While premium mixer brands acknowledge the competition from RTDs, they feel strongly that in the end quality will win out over a slightly more convenient form factor.

According to Frost, Q recently completed a source of volume study which found that the mixer brand was actually taking consumers away from RTD cocktails, and suggested that some people may be introduced to cocktail culture through the convenient canned products but later become interested in mixing their own drinks at home.

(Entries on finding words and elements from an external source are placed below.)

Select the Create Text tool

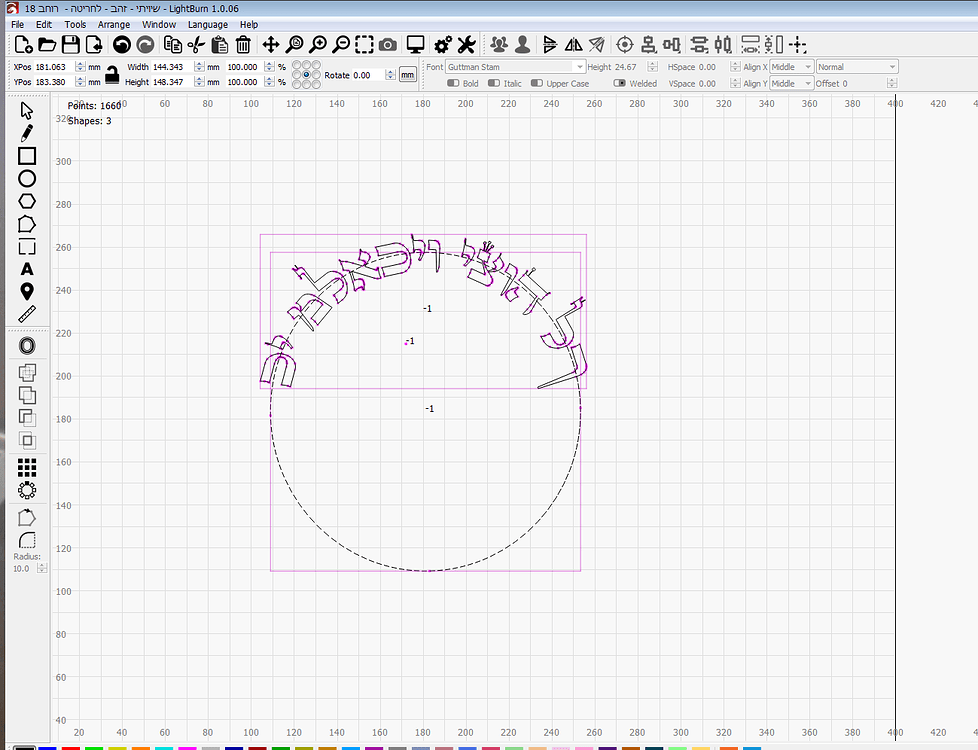pos(27,269)
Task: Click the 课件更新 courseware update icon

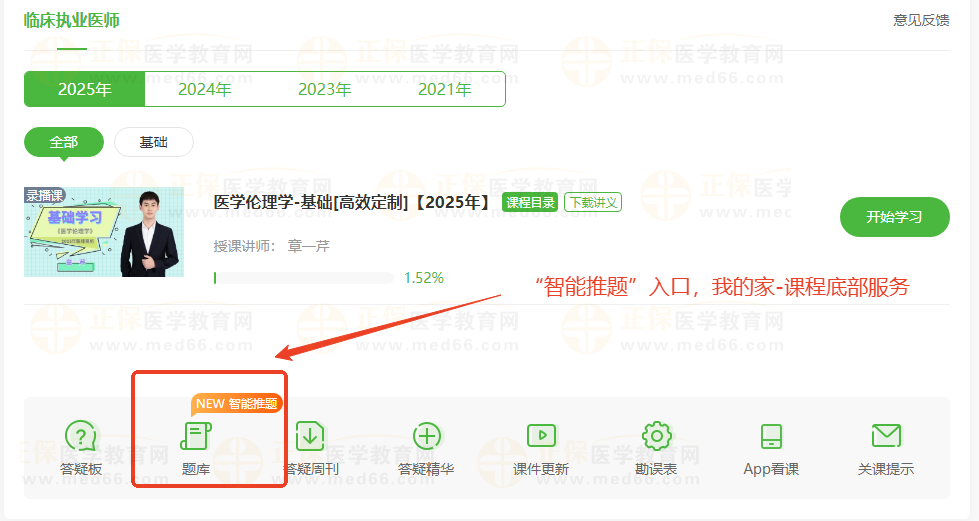Action: coord(541,436)
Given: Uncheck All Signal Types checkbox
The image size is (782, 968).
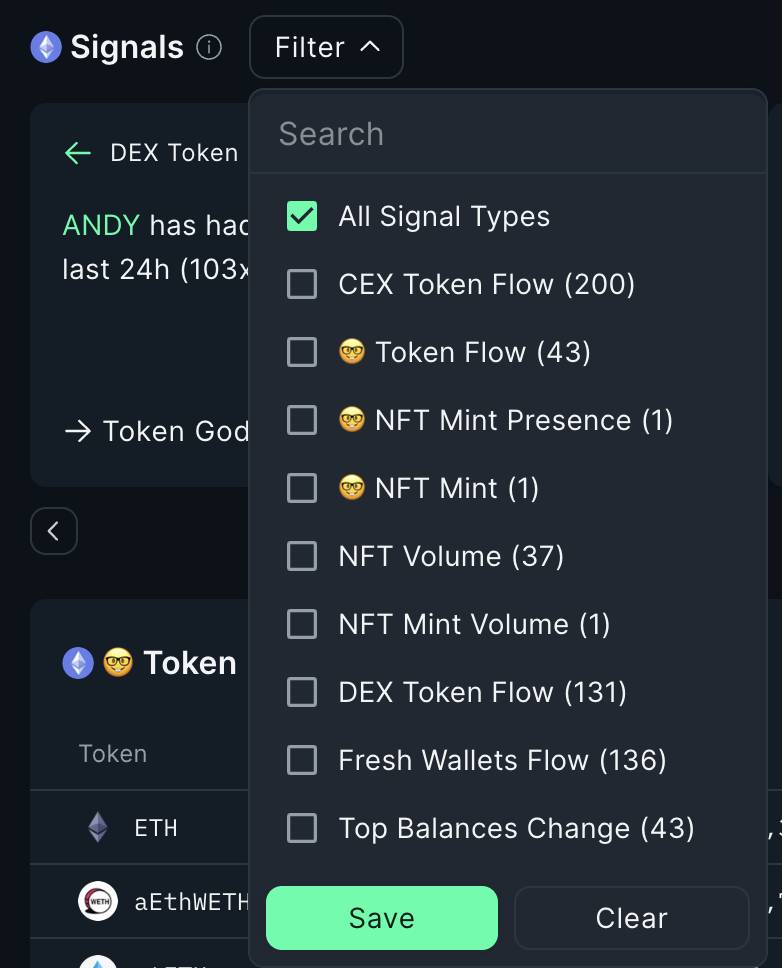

“I think what you’ll start to find is you don’t get the full quality, or the most robust or full experience, in ready-to-drink,” she said. “There will be a moment where people come back and they’re like ‘Oh, my God, it’s not that hard to make my own. It’s just two steps, or it’s just three steps, and the experience I get is so much better.’”

At Fever-Tree, Gibb said that data shows alcohol RTDs primarily source volume “first from beer, second from wine and third from spirits,” retaining an edge for mixers, even as the convenience factor means it’s “definitely a factor that’s out there” when it comes to evolving habits, but it’s not yet a “major” factor for the brand.

“They’re having an effect on the market, there’s no doubt about that, because everybody’s very excited about them,” Gibb said. “They’re taking up an awful lot of space in retail. They’re taking a lot of focus in retail. But again, when you look at the brands that are really working, there’s really only one or two in each of those categories, and everything else is very small by comparison.”

Williams concurred that alcoholic RTDs are “certainly seeing more adds than deletes” in retail, but the slowdown in innovation has meant retailers are able to prioritize higher performing brands.

And although spirits like whiskey and vodka may be losing share, tequila continues to rise and top brands like Tito’s are holding steady, with vodka overall still performing well, he added – which presents one possible path forward for mixer brands when it comes to sorting their priorities.